Monday, July 30, 2007

L- Jean-Patrick Manchette: Principessa di sangue

1950: una oldsmobile nera si muove senza rumore su una spiaggia deserta; all’interno dell’abitacolo tre uomini e una bambina avvolta in una coperta e tenuta buona a forza di morfina. L’automobile raggiunge un caseggiato nel cui parcheggio riposa una peugeot 203; gli uomini scendono, uno di loro trasporta la bambina; segue una sparatoria.Un uomo ferito si allontana a grandi passi lungo l’oceano; con lui c’è la bambina, sanguinante e malconcia, ma viva.

Capodanno1956: Ivory Pearl, detta Ivy, fotografa freelance spesso impegnata in reportage di guerra, confessa all’amico (e vecchio benefattore) Sam Farakhan, di aver bisogno di una pausa; l’ex militare (ora in qualche modo legato ai servizi segreti) le consiglia la “Sierra Maestra”, rigogliosa e semi-deserta zona montana posta al centro di Cuba.
La giornalista è decisa a prendersi un anno di completo riposo, muovendosi solo per fotografare gli animali esotici o le piante dell’isola, ma ben presto si imbatte in un uomo con visibili cicatrici d’arma da fuoco, ed una bambina, che vivono in maniera semi-selvaggia sul versante opposto della collina…

Scritto nella stagione 1994/1995, e rimasto tristemente incompiuto alla morte dell’autore, “Principessa di sangue” viene riconsegnato ai lettori italiani come unico inedito di Jean-Patrick Manchette.
Lo stile è, come sempre, secco e tagliente in maniera eccezionale.
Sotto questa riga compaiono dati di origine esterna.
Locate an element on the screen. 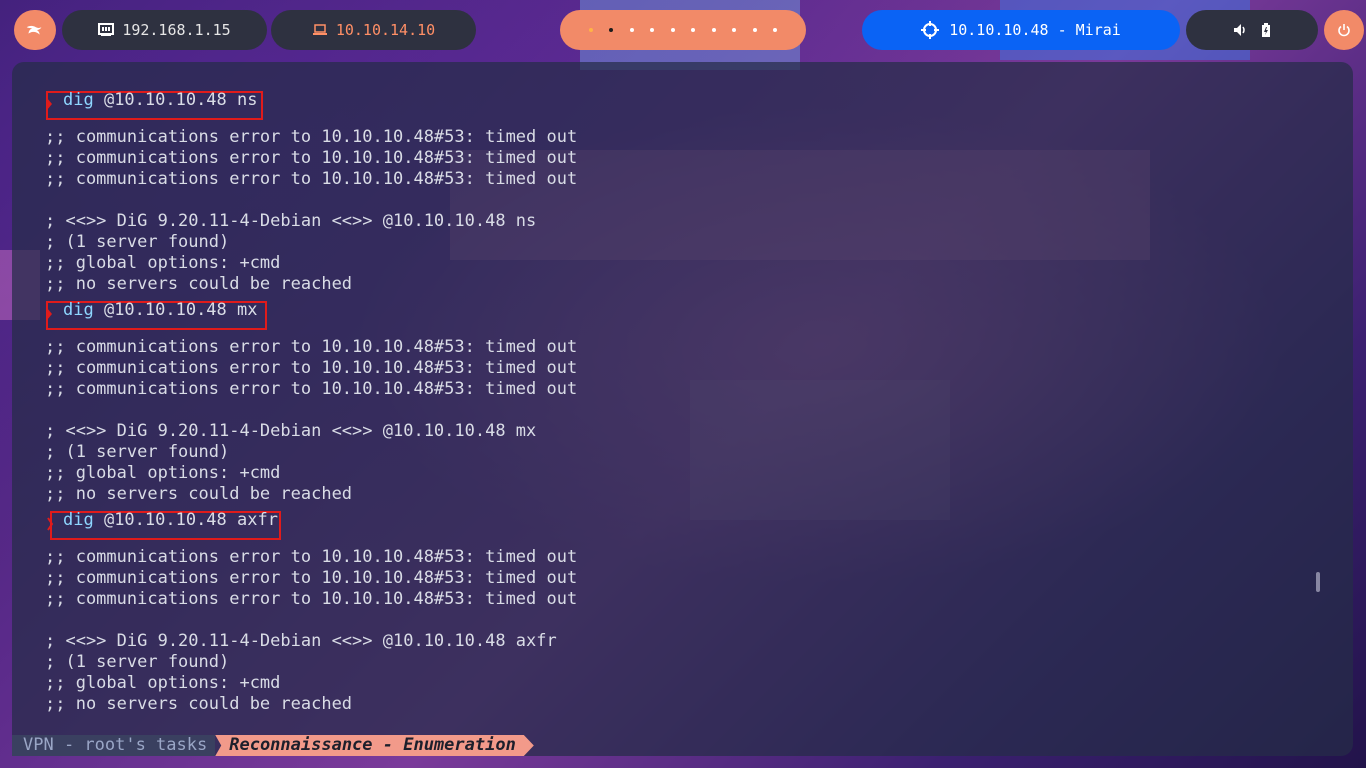 The image size is (1366, 768). power-button is located at coordinates (1344, 30).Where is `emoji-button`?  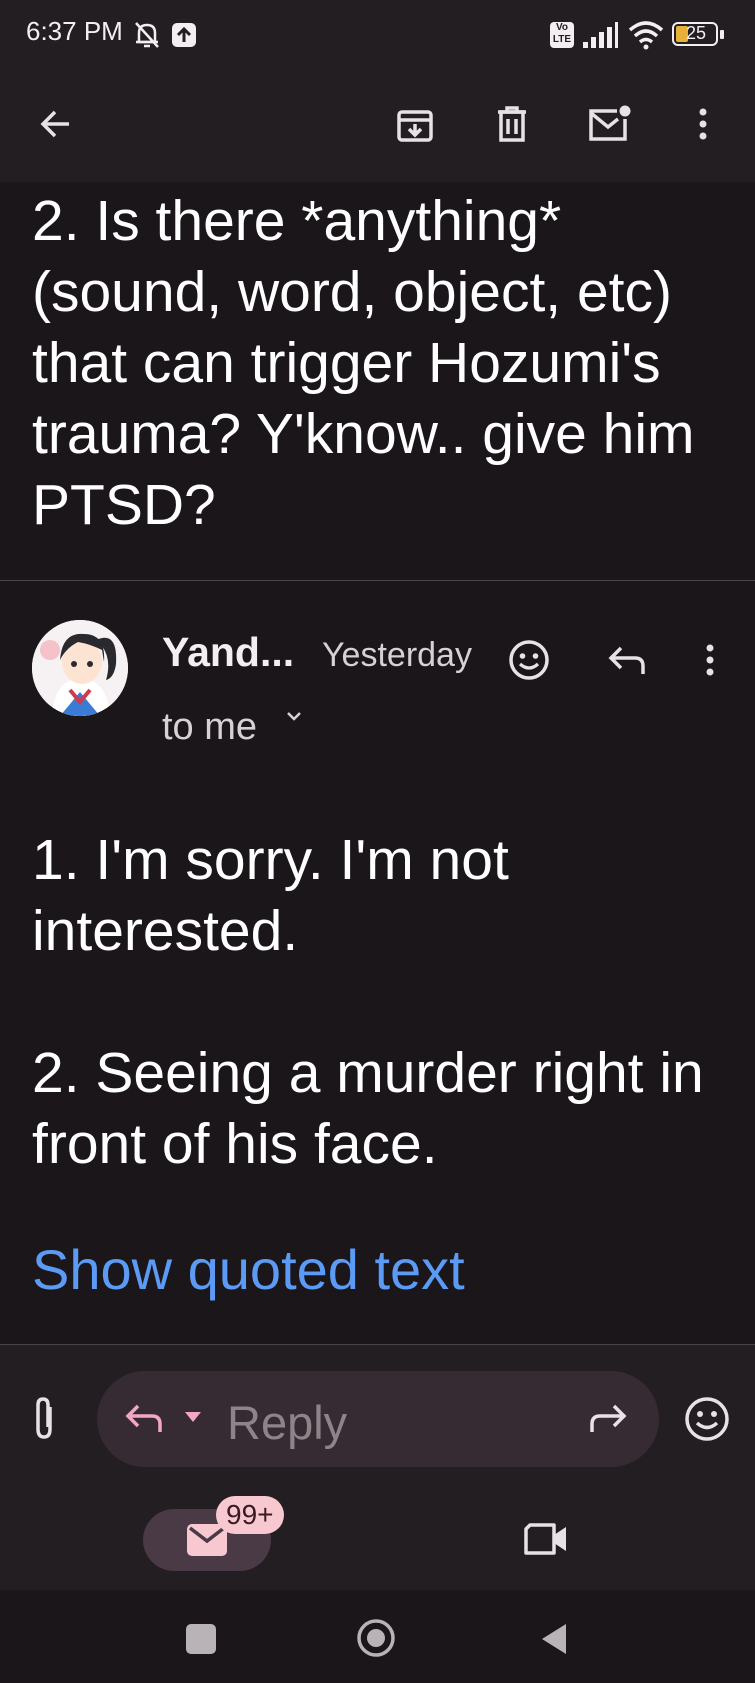
emoji-button is located at coordinates (707, 1419).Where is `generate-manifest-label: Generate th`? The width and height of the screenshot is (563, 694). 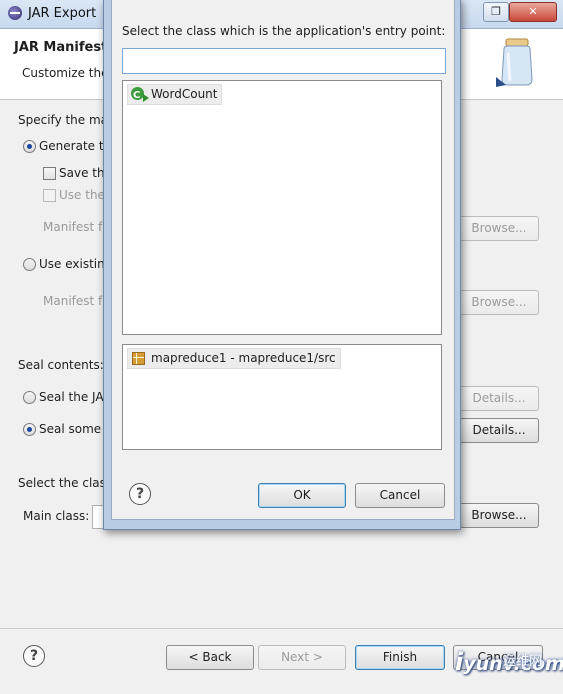 generate-manifest-label: Generate th is located at coordinates (76, 146).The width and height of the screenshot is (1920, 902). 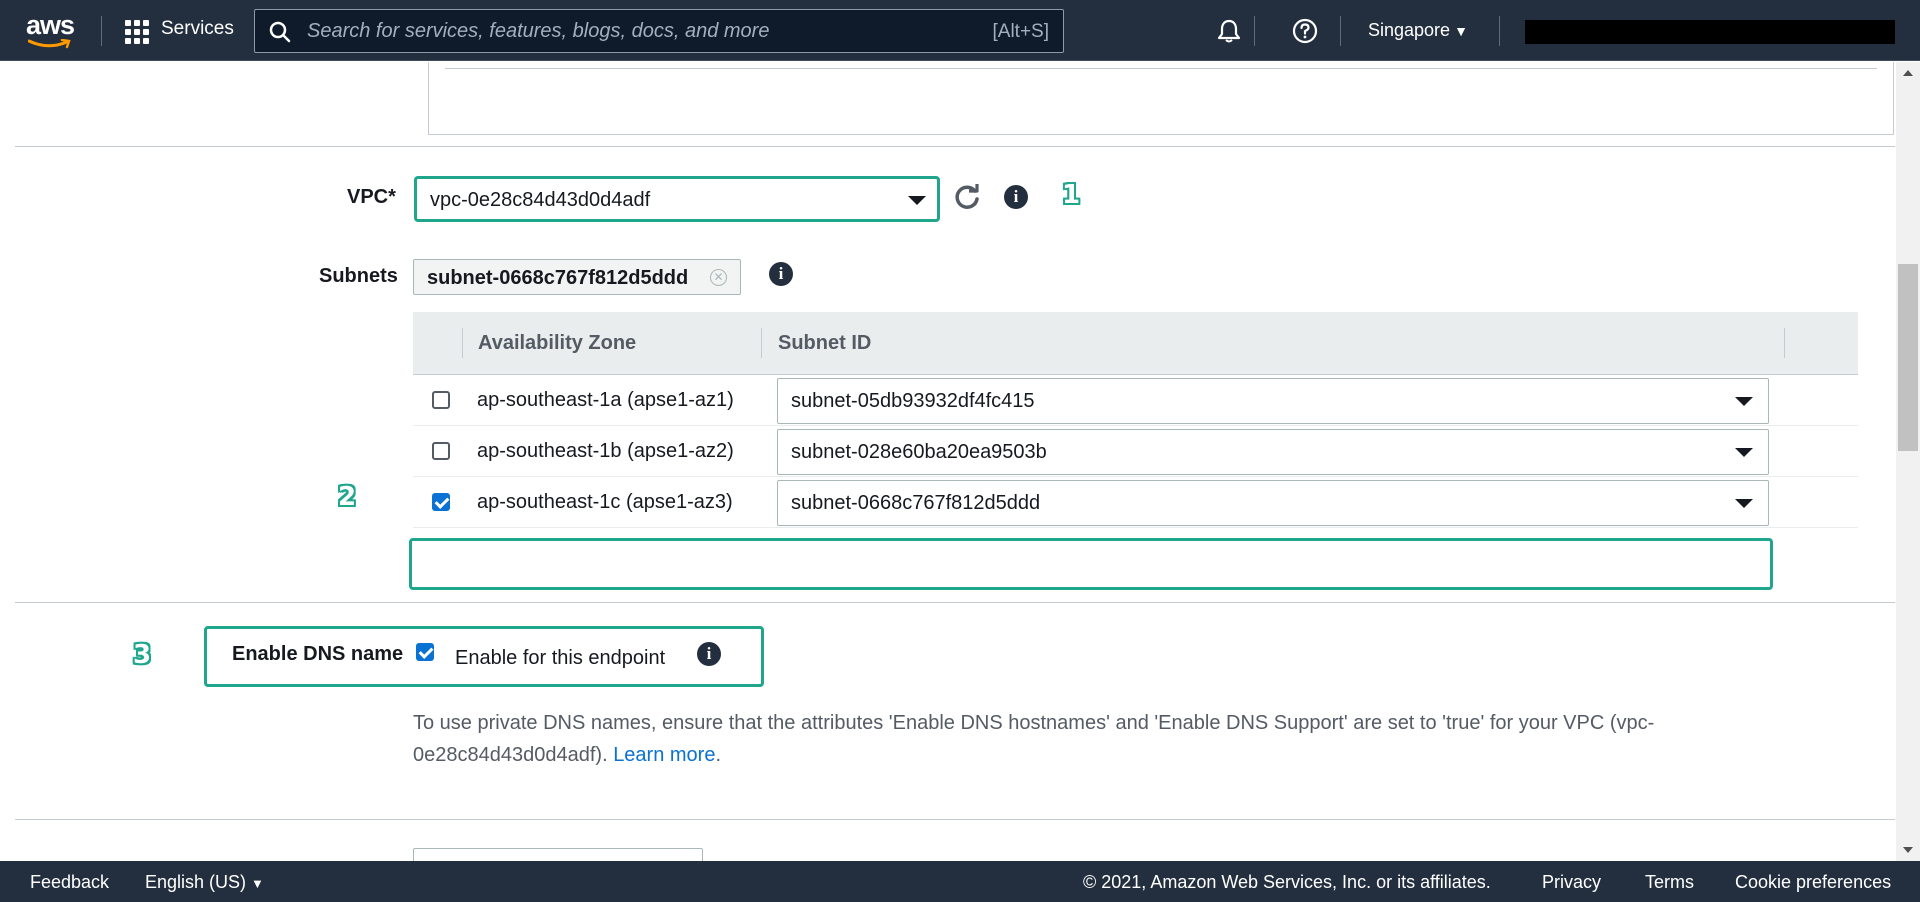 What do you see at coordinates (709, 654) in the screenshot?
I see `dns-info-icon: i` at bounding box center [709, 654].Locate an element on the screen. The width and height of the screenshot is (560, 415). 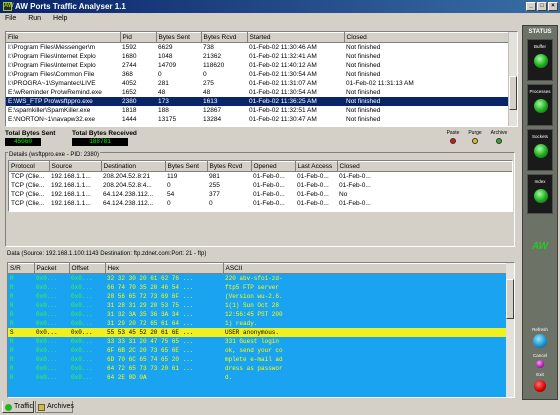
table-cell: E:\wReminder Pro\wRemind.exe is located at coordinates (55, 92).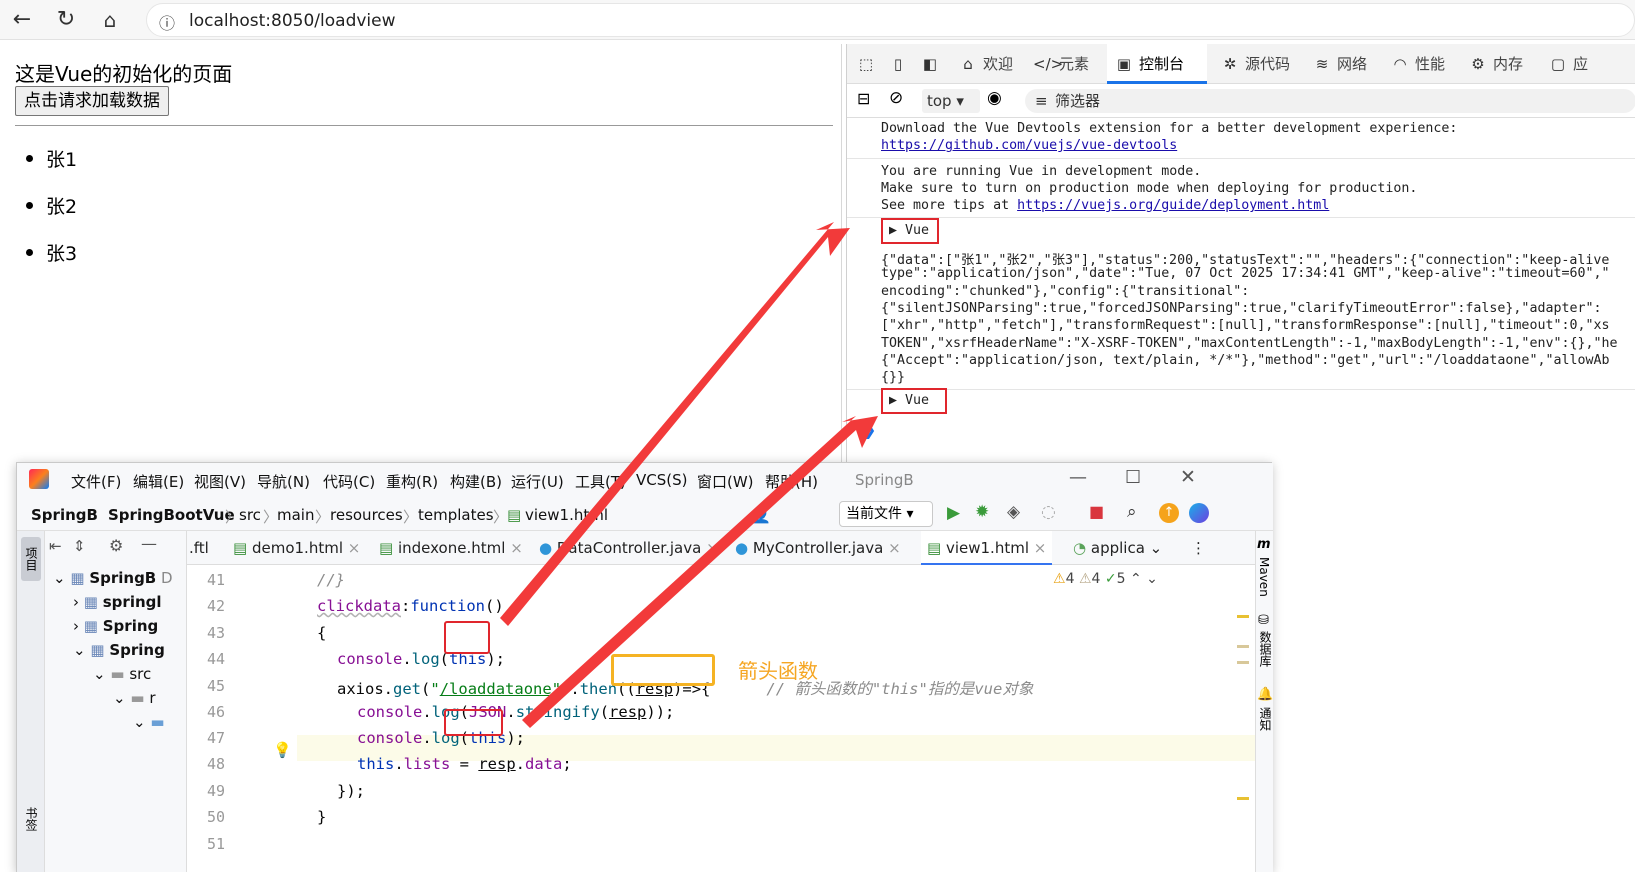  Describe the element at coordinates (172, 515) in the screenshot. I see `breadcrumb-item: SpringBootVue` at that location.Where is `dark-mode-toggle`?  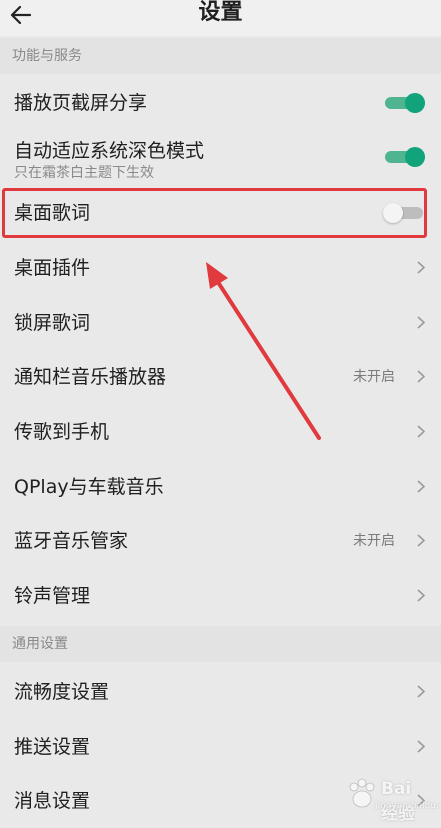 dark-mode-toggle is located at coordinates (405, 157). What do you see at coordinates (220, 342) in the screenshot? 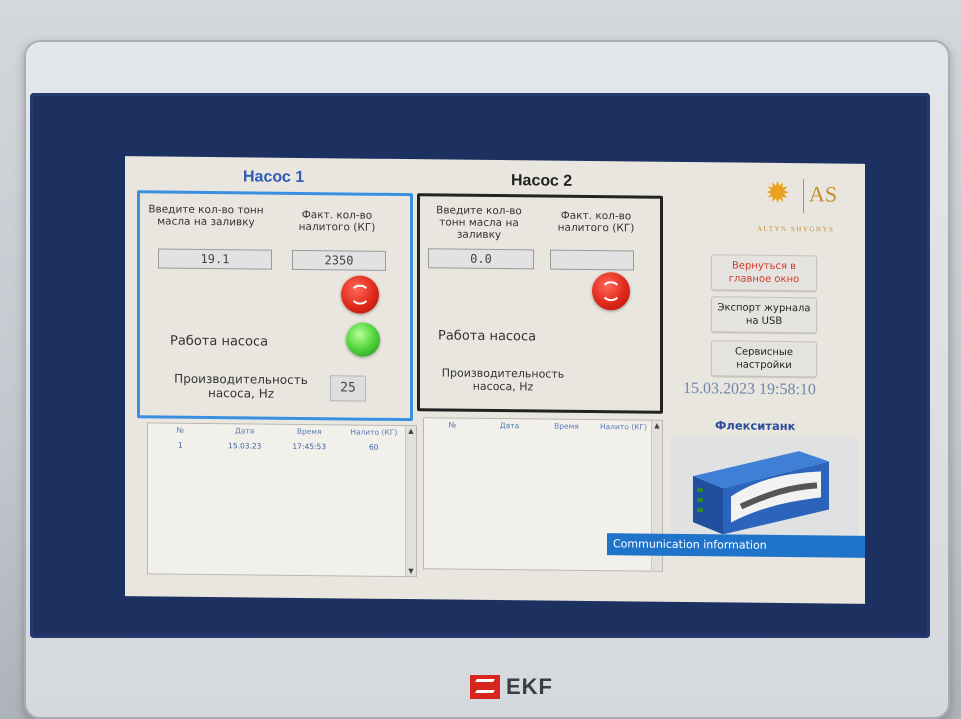
I see `pump1-status-label: Работа насоса` at bounding box center [220, 342].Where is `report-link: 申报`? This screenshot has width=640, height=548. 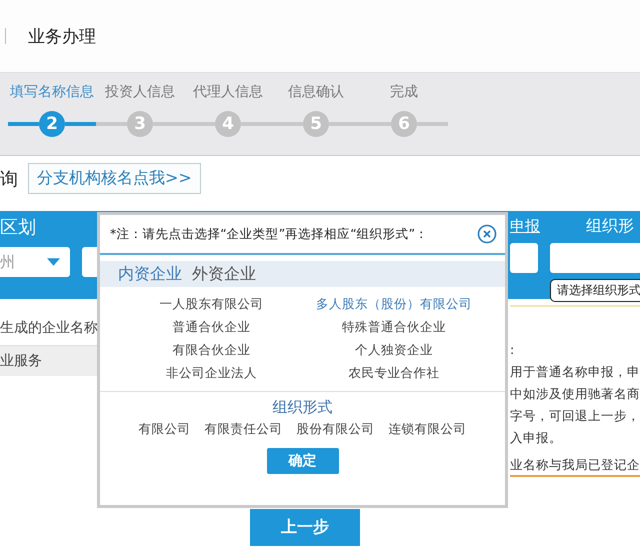
report-link: 申报 is located at coordinates (525, 226).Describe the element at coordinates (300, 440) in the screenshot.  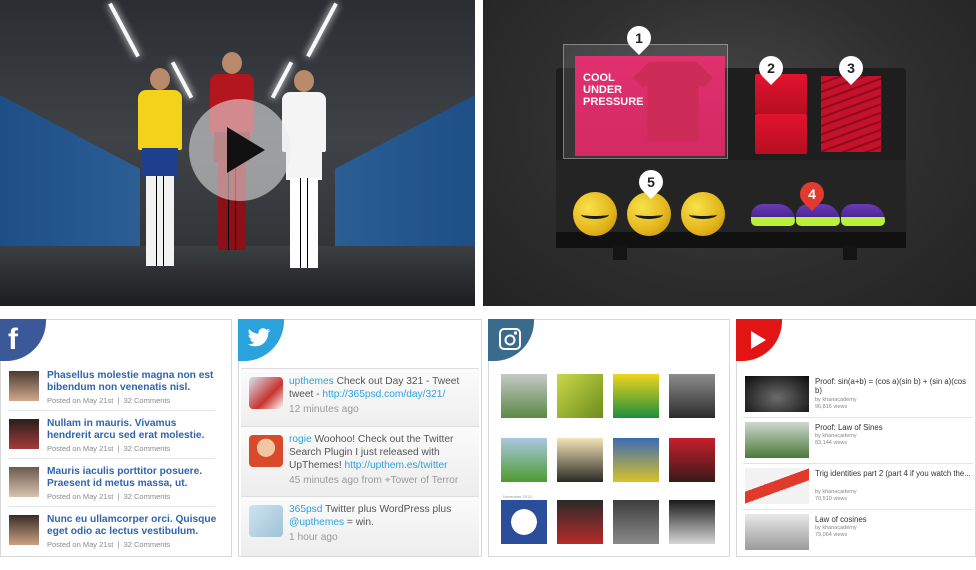
I see `tweet-username: rogie` at that location.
L’intreccio ben congegnato, ammiccante (come solo le grandi opere di spionaggio sanno essere), pieno di rovesci e colpi di scena, si interrompe tristemente in un punto di accelerazione finale che si sarebbe di certo rivelato irresistibile (ed è stato invece sostituito, nell’edizione italiana, come in quella francese, da una serie di vaghi appunti schizzati dall’autore e raccolti dall’editor).
Indimenticabile il personaggio di Ivy, destinato a tornare in una serie di eventuali seguiti per fornire, come appunta l’autore, “…chiarimenti sui fatti occulti di questo mondo.”(1)
Vivamente consigliato agli habitués di Manchette (anche perché permette, grazie alla raccolta di "appunti", un’intrusione al centro del processo creativo, fornendo numerosi indizi sul modo di scrivere proprio dell’autore), “Principessa di sangue” deluderà forse gli altri, per via di quell’ incompletezza che lo coglie sul più bello, rovinando un romanzo altrimenti destinato a divenire un capolavoro del polar.

“Principessa di sangue” di Jean-Patrick Manchette è edito da Einaudi.